Centenarians and near centenarians are rarely included in randomised controlled trials, meaning that data regarding the safety and efficacy of medicines in centenarians and near centenarians is limited. One study found that out of more than 50,000 randomised controlled trials published between 1990 and 2002, only 84 focussed on people aged 80 years and over, and the mean age of patients included in these studies was 83 years . Safety of drug therapy in centenarians and near centenarians is of particular concern due to the increased risk of adverse drug reactions associated with increasing age . Efficacy of drug therapy in centenarians and near centenarians is also an important consideration. It has been suggested that GPs may be less willing to prescribe medicines for the very old in the absence of efficacy data , particularly given the increased risk of adverse effects in this population. Results of our study have highlighted that nearly all centenarians and near centenarians use medicines so it is important that future research focuses on the safety and efficacy of medicines in this age group.
Our study is limited by lack of information on the actual health conditions and comorbidities suffered by centenarians and near centenarians. It is possible that low use of some health resources in our study reflects the inability to access required services. It has been suggested that lower rates of hospitalisation amongst very old people may not reflect better health, but rather the preference of families and doctors to care for the very old in the home [26, 38]. We were unable to determine whether this influenced results of our study.

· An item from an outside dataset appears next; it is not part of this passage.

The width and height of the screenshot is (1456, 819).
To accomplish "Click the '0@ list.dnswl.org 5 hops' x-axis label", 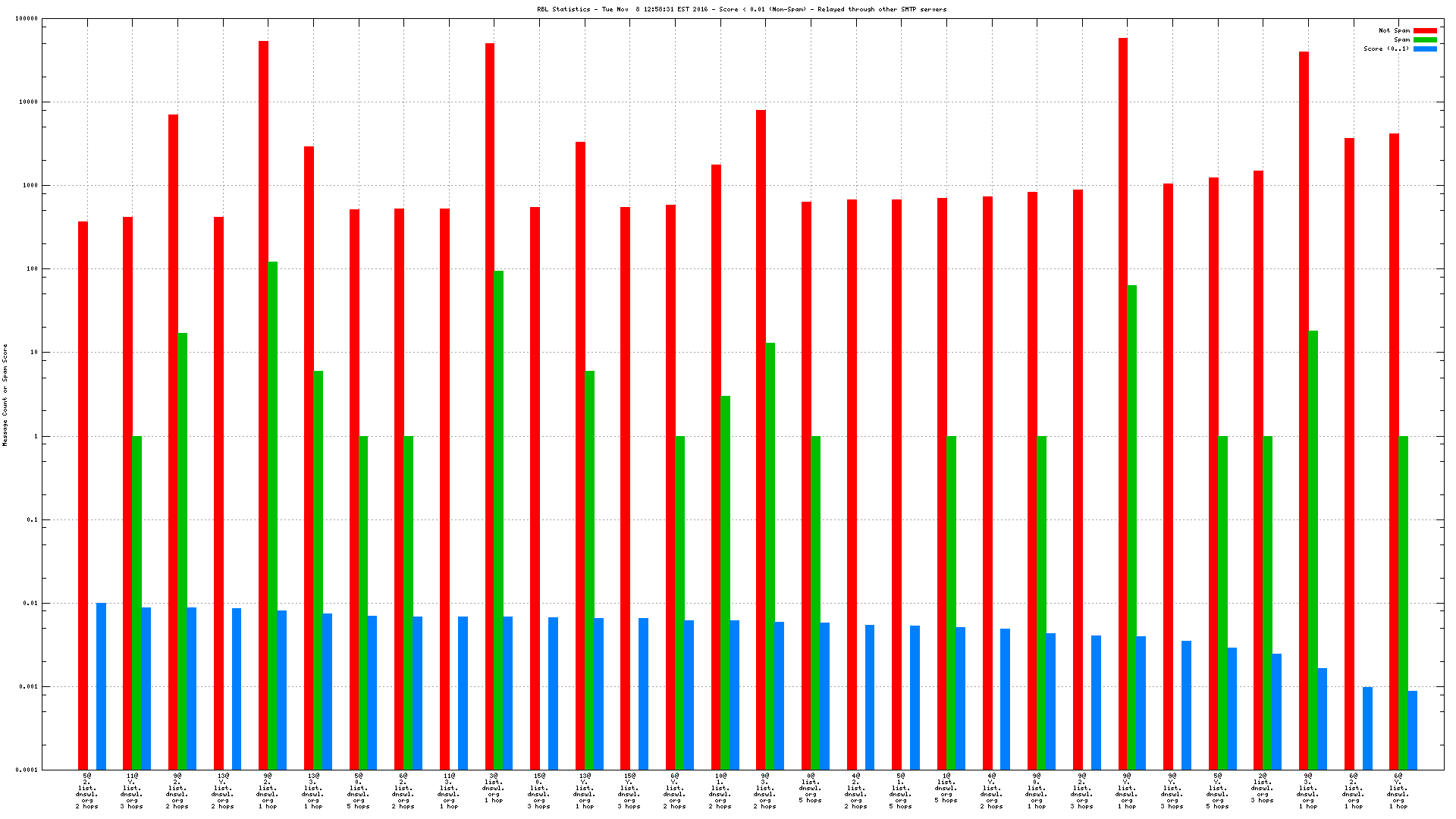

Although we reported the mean number of unique medicines dispensed to centenarians and near centenarians, and the proportion dispensed each class of medicine; we did not describe persistence with drug therapy or differences in doses used by centenarians and near centenarians in comparison to other elderly people. This limitation has also been evident in prior studies of centenarians, which have described the proportion of centenarians using medicine by drug class, but not dosage or duration of therapy [3, 9, 10]. This is an important consideration and should be the focus of future research, because safe doses of medicine may be lower and appropriate duration of therapy may differ between centenarians, near centenarians and younger patients.
Although our cohort was limited to veterans, results are likely to be applicable to other elderly Australians. Age specific comparisons of DVA gold card holders with the wider Australian population have shown that DVA gold card holders with no service related disability have a similar number of GP visits (rate ratio 0.99, p > 0.5) and slightly fewer hospitalisations (rate ratio 0.97, p < 0.05) per year compared to other elderly Australians . The likelihood of receiving a prescription at a GP visit is similar for the DVA population and the wider Australian population . Our results are likely to be applicable to other Australian centenarians and near centenarians.